For her fish course, Samira presents ‘Tikka Look at Me Now’ – her highest scoring dish of the week. Onto discs of mango she arranges a quenelle of lobster and crabmeat, then dots curry puree and coriander and lime yogurt alongside a crispy rice cracker. Barbecued lobster tail is accompanied by a shallow pan of tikka sauce.

‘The lobster tail is a challenge’ says Matthew and Pete agrees ‘the shell was more tasty than the tail itself’. Oliver is similarly unimpressed – ‘take the sauce away… you have a series of canapés’.

Inspired by the Sting song ‘Fields of Gold’ Tom serves slices of his guinea fowl ballotine on golden pools of sweetcorn and barley miso puree. Garnished with truffle and droplets of mushroom caramel sauce, the dish is accompanied by lavash bread, lavishly spread with liver pâté.

It’s a big hit with the judges. Pete declares ‘I think we just made the Top Ten’ and Matthew calls it ‘the most accomplished dish of the day so far’.

Samira’s main course incorporates the lasting influence of her late father’s Nigerian cuisine, in tribute to music of black origin and the MOBO awards. ‘Memories of Baba’s Okra’ sees thick slices of spiced rib-eye beef and a meltingly rich ragout of oxtail and okra. Scoops of yam, plantain and black-eyed pea crush, deep-fried okra, plantain crisps and blanched spinach leaves are further flavoured by dots of tomato, pepper and Scotch Bonnet puree and a jug of comforting oxtail and parsley oil sauce.
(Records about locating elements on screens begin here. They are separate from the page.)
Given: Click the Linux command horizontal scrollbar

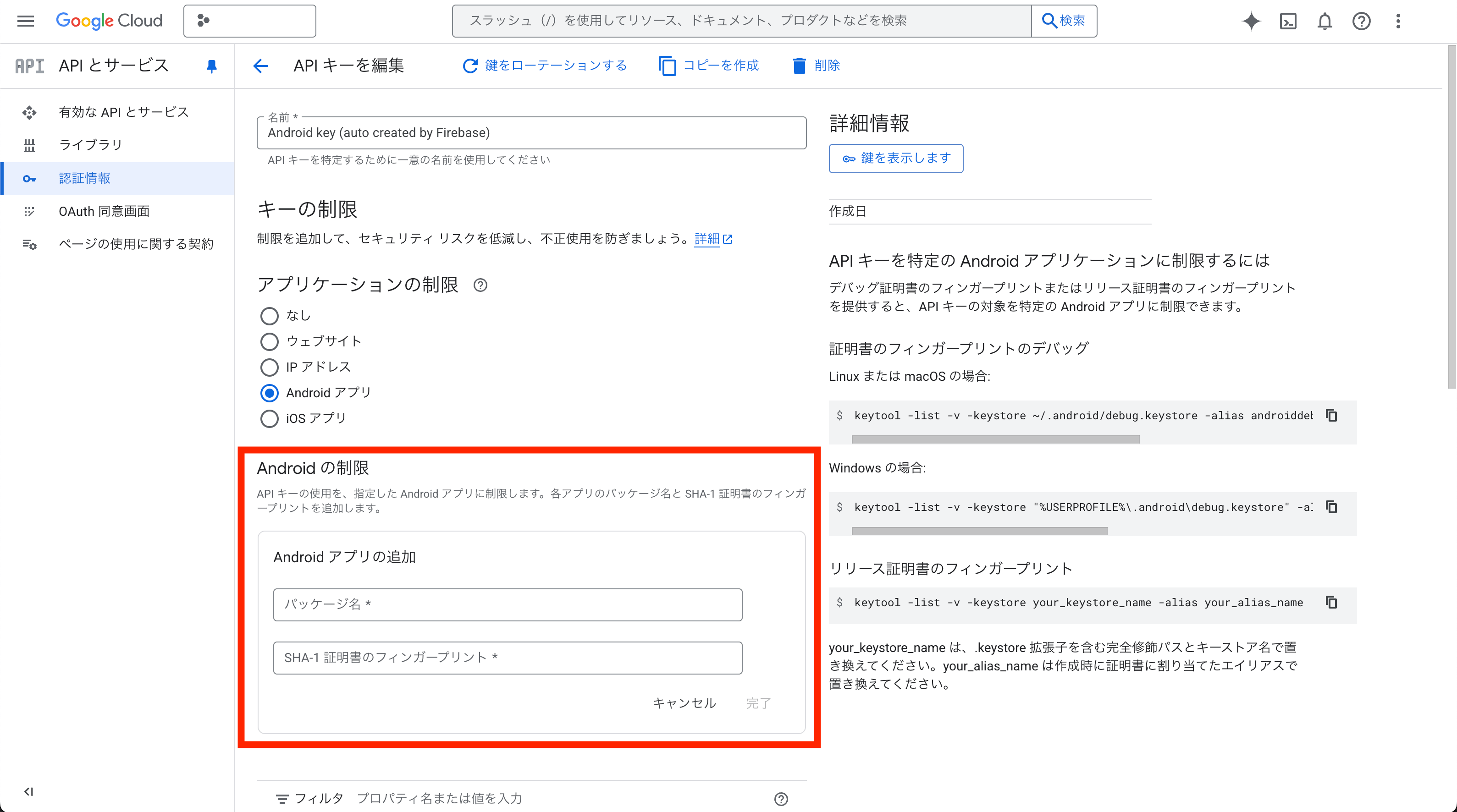Looking at the screenshot, I should pyautogui.click(x=995, y=439).
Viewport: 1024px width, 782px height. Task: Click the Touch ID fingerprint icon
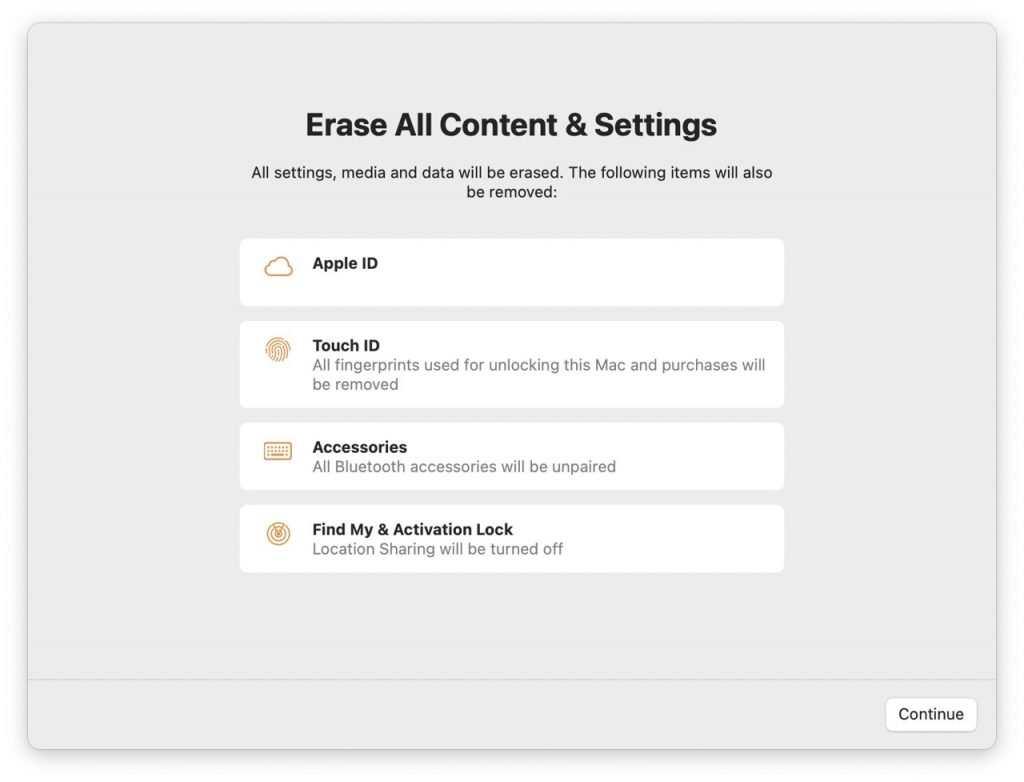pyautogui.click(x=278, y=349)
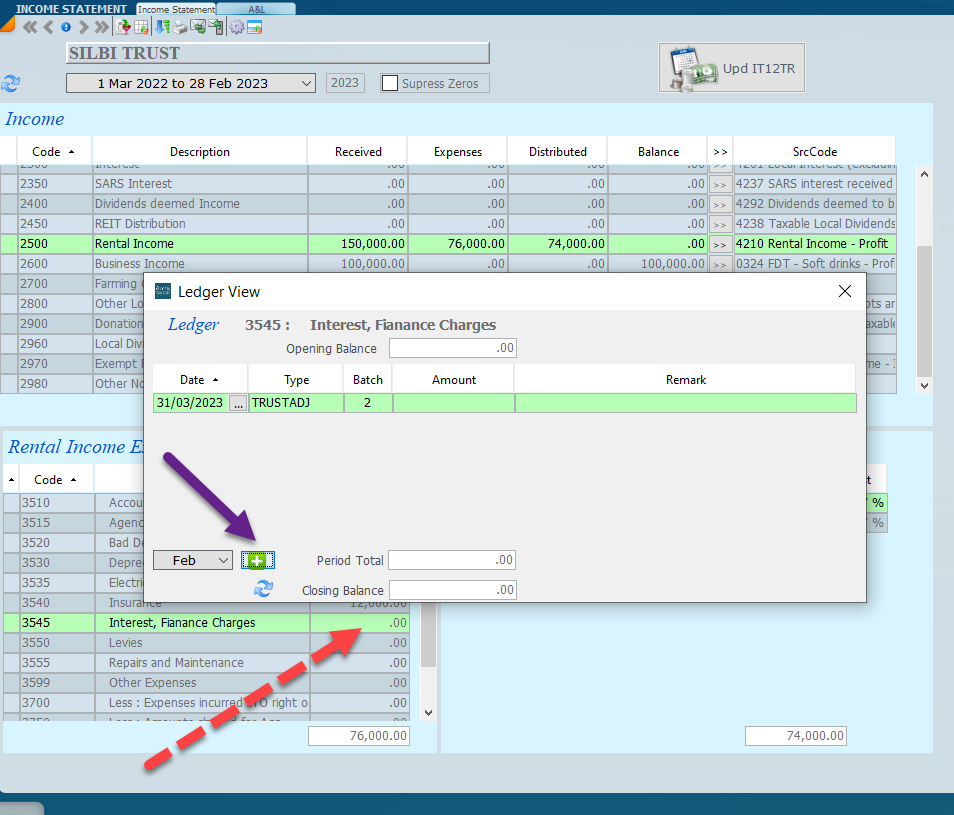This screenshot has width=954, height=815.
Task: Click the email send icon in toolbar
Action: point(198,27)
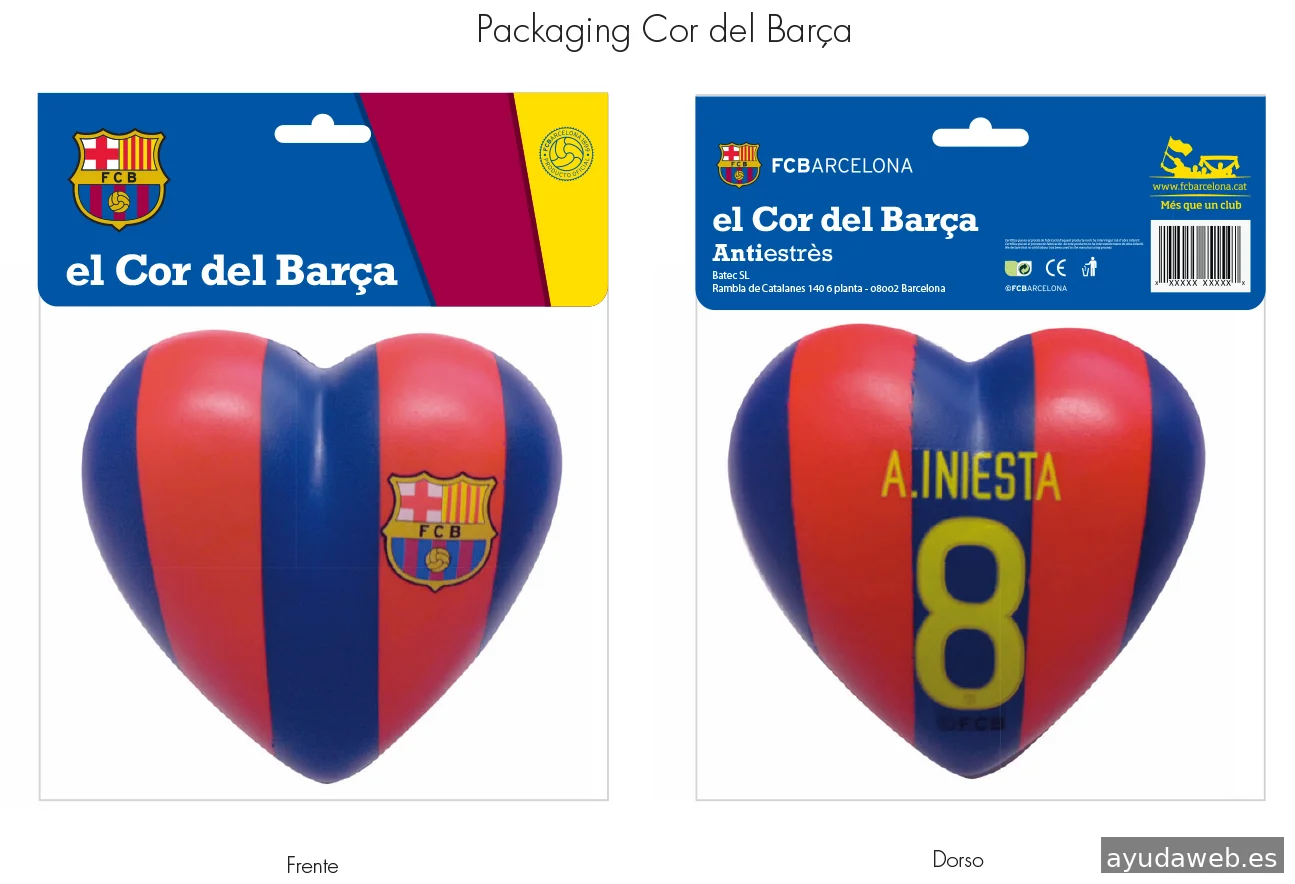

Andi praises the ‘amazing colours’ and Matthew thinks the gravy is ‘fantastic’ but Pete is ‘totally confused’ by the dish and Oliver asks ‘what’s going on with all these sauces – what are they meant to do?’ Andi insists the flavours are ‘literally dancing around on my palate’ and we’re treated to a shot of her shoes as we imagine her toes curling with pleasure.

Fond memories of a Coldplay concert inspire Samira’s ‘Paradise Whatever the Weather’, which she says is essentially a ‘deconstructed Knickerbocker Glory’. Balls of brightly coloured chocolate and pistachio parfaits are served with raspberries and cherries injected with fruit gel, squirts of crème Chantilly and vanilla tuiles. Her clotted cream parfait is now replaced by chocolate brownies soaked in kirsch.

Somewhat distracted by its pattern of multi-coloured raindrops, Oliver says ‘I love that plate’, then decides ‘the pistachio parfait is the best part’. Pete agrees and just wants three scoops of it.

Translating the story of Billy Elliot into his dessert, Tom creates a charcoal macaron and fills it with a disc of yeast parfait. Red-fleshed apples in caramel sauce add colour and contrast, whilst apple marigold leaves and a clump of candyfloss provide the garnish.

The tutu-wearing elephant in the room is that, aside from the scene where Billy dances to ‘I Love to Boogie’ by T.Rex, this is not a celebration of British pop music. Michael O’Hare said as much on Thursday but the judges seem prepared to overlook this, frankly because it’s so tasty. ‘I was predisposed not to like this… it’s what we want more of in the competition’ says Oliver of the coal-black macaron. Pete decides ‘this is rock and roll’ and, despite her fear of the sound of ‘yeast parfait’, Andi declares it ‘a resounding success’.

And that success translates into a win for Tom. Angry Viewer must surely be a little less angry that the Durham-born chef triumphed in the North East? Sadly, Angry Viewer is rarely satisfied. Did I mention about the viciously irrelevant tweets about Michael O’Hare’s hair? I told you this was a controversial week.